- _DATA RECORDS_
^^^^^^^^

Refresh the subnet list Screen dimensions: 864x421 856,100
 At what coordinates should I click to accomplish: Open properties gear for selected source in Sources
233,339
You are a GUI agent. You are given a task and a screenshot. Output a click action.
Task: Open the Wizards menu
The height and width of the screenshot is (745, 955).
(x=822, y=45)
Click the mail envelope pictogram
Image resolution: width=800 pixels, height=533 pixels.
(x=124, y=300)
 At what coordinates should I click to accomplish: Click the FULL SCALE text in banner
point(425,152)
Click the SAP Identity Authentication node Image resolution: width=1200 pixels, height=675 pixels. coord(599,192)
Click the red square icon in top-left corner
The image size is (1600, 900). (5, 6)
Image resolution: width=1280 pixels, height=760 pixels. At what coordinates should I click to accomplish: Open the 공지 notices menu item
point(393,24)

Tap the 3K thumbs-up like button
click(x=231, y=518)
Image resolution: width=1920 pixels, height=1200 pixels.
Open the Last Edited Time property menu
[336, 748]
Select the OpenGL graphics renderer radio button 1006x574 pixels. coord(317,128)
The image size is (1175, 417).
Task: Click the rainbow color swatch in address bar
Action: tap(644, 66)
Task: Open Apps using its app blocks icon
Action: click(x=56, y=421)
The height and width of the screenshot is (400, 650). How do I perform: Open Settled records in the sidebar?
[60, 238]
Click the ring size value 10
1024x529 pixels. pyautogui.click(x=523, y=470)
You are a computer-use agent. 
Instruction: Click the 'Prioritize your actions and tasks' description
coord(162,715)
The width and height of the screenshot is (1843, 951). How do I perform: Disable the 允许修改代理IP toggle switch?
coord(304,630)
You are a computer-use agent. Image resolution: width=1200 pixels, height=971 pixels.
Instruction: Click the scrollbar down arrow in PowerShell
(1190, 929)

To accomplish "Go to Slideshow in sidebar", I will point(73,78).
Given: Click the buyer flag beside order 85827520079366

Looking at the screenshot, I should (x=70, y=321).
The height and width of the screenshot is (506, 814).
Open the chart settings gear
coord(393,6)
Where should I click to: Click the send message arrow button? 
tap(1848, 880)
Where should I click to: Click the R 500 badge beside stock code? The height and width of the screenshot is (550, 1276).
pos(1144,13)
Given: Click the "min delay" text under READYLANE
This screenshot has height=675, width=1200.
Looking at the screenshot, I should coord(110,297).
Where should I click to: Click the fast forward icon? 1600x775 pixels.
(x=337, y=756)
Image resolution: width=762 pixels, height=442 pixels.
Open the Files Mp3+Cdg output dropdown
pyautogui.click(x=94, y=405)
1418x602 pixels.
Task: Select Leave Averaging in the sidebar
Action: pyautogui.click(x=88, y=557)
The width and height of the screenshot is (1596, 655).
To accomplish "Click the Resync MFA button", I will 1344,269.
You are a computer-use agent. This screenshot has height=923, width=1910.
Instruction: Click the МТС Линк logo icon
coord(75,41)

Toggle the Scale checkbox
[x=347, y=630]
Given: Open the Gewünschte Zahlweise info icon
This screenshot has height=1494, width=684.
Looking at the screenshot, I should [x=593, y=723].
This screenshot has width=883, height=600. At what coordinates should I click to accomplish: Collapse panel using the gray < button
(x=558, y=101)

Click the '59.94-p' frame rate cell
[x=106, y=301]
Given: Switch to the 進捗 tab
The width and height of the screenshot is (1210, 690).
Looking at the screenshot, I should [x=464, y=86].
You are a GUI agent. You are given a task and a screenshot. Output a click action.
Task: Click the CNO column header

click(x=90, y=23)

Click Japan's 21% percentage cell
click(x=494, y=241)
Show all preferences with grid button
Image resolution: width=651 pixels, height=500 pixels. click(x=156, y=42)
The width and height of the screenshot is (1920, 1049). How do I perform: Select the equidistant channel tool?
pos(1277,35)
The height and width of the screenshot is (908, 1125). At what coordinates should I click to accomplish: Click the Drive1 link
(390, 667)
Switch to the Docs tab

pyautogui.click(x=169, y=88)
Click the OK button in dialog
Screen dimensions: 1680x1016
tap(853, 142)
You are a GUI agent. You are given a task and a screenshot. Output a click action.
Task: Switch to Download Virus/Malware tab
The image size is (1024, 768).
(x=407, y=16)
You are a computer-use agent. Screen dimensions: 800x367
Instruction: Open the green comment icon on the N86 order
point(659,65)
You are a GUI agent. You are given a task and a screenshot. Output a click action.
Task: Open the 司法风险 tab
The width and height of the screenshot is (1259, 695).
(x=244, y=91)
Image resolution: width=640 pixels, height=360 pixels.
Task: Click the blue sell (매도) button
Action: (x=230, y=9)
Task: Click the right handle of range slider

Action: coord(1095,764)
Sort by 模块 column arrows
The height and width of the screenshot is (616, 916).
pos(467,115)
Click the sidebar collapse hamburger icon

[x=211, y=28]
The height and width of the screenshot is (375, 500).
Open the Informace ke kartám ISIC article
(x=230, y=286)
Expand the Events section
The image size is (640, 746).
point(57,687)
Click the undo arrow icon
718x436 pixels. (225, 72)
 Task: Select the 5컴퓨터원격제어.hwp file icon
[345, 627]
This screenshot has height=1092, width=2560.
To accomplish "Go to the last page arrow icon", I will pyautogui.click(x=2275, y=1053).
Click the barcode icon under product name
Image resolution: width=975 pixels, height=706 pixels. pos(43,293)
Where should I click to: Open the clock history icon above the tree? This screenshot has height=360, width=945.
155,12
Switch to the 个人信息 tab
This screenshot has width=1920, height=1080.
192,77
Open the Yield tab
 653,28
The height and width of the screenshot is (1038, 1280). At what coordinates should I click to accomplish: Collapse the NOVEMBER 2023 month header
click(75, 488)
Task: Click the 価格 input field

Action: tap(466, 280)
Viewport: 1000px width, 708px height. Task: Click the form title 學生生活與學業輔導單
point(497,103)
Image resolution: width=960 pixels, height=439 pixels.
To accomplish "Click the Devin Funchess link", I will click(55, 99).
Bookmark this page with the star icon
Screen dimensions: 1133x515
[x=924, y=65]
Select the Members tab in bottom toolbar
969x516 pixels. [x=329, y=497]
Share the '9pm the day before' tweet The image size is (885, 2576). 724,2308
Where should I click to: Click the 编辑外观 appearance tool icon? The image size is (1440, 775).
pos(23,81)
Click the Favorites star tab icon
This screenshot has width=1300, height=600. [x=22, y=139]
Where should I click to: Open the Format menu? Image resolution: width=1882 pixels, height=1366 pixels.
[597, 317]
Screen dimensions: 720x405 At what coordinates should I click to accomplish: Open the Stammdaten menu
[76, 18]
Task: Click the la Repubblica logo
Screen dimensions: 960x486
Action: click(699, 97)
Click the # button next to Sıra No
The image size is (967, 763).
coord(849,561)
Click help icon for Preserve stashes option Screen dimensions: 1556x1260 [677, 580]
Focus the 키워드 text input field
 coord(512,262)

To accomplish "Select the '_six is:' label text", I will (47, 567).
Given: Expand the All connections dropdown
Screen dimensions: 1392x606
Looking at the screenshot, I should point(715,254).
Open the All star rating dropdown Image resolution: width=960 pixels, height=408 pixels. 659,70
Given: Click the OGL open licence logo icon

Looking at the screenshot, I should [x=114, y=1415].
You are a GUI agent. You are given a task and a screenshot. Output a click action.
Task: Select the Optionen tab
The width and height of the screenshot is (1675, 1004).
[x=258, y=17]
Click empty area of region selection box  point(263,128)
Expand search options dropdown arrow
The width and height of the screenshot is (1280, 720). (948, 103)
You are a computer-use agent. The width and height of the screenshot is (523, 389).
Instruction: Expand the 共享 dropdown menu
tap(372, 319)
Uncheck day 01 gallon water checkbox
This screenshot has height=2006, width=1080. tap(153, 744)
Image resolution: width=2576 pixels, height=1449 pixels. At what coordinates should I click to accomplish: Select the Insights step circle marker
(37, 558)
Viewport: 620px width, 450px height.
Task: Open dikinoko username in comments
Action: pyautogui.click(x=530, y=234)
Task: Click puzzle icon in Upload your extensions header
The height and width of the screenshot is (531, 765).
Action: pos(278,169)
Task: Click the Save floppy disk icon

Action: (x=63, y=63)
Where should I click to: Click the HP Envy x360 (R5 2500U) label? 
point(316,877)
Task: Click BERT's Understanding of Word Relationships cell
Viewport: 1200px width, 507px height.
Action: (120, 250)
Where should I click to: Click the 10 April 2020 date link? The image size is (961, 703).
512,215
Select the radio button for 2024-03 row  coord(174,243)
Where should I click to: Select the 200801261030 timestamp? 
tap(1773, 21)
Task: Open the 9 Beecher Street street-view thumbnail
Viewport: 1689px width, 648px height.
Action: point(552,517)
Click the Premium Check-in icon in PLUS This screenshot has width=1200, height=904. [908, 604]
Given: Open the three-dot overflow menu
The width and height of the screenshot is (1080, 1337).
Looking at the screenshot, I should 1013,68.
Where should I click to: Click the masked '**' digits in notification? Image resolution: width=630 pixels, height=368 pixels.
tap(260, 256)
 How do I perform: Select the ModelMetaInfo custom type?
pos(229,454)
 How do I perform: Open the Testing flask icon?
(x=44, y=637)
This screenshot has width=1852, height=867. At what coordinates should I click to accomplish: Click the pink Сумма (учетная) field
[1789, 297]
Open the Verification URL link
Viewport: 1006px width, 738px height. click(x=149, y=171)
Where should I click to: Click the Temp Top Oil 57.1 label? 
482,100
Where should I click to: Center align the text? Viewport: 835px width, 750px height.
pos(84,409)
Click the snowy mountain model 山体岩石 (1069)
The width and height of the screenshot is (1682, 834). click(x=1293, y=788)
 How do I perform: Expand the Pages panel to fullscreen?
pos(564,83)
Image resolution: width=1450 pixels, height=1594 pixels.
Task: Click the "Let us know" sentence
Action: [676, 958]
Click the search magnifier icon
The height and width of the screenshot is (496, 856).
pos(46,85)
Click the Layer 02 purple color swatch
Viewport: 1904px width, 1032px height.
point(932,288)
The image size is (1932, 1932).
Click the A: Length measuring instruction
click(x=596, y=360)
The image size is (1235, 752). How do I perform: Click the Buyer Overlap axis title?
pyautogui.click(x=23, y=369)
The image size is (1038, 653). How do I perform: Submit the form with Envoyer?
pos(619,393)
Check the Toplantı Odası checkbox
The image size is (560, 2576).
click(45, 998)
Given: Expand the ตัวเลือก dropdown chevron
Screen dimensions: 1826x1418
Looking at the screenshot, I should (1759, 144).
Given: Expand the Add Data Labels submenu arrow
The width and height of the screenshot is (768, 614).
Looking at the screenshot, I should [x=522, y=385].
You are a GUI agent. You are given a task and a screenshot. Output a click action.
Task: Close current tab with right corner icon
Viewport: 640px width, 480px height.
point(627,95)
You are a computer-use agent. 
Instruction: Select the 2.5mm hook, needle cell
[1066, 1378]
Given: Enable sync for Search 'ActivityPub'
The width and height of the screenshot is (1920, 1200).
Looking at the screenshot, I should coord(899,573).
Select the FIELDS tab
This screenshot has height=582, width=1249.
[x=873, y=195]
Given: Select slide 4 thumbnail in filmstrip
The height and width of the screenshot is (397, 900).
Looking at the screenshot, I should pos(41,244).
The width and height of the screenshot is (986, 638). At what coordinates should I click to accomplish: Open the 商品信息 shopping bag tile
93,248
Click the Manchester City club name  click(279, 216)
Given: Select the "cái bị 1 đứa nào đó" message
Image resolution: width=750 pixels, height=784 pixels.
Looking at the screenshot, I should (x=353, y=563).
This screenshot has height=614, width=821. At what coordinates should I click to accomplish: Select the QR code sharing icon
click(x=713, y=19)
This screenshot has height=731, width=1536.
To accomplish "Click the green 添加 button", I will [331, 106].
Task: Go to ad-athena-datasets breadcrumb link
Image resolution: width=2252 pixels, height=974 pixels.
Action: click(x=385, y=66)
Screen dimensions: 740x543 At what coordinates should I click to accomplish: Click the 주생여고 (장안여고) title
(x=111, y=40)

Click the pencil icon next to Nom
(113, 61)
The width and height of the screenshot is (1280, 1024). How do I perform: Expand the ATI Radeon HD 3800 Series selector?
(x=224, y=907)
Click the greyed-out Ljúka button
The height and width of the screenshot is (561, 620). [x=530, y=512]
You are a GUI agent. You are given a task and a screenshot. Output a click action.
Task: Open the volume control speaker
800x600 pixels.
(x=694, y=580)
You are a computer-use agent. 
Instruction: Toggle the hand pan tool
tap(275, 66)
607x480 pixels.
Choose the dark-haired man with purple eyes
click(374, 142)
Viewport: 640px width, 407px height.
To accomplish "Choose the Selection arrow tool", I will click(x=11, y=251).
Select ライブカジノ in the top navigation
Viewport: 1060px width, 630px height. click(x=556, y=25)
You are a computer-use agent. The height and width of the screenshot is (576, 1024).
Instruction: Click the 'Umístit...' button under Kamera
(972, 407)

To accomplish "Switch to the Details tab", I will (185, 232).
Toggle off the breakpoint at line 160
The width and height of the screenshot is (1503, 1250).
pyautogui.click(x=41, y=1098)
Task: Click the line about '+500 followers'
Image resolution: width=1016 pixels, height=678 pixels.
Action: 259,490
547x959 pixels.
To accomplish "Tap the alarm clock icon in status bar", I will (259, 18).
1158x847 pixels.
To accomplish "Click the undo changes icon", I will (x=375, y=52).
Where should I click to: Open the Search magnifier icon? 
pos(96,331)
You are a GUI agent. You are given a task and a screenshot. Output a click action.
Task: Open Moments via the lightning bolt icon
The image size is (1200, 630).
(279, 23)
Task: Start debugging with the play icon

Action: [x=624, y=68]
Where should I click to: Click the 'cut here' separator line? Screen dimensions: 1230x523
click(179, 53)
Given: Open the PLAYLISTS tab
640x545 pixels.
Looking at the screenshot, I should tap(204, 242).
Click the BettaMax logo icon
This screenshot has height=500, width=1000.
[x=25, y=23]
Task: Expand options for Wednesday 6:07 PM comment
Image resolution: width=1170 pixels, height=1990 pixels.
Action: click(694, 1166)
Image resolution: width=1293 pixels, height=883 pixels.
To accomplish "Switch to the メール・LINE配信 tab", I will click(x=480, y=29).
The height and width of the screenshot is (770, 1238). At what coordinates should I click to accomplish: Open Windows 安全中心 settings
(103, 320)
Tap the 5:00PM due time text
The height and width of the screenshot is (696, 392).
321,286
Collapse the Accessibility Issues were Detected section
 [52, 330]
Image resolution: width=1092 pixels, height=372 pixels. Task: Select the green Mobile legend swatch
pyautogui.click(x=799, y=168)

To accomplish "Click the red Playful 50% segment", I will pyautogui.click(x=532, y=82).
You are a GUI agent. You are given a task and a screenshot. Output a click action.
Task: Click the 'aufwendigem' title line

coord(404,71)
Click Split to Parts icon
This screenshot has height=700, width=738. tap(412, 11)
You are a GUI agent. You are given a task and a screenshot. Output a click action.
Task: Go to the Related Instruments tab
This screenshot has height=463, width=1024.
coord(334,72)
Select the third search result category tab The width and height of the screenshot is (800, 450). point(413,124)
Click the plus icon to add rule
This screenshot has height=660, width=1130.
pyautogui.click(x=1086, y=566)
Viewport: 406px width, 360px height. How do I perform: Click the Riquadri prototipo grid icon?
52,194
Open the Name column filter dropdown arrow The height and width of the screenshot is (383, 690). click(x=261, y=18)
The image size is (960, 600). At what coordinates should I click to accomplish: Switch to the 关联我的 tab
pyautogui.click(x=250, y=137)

^^^^^^^^

- _INSTRUCTIONS TO FOLLOW_
Return each line from the material that includes the string "thumbnail".

- _FINAL ANSWER_
Task: Open the 9 Beecher Street street-view thumbnail
Given: Select slide 4 thumbnail in filmstrip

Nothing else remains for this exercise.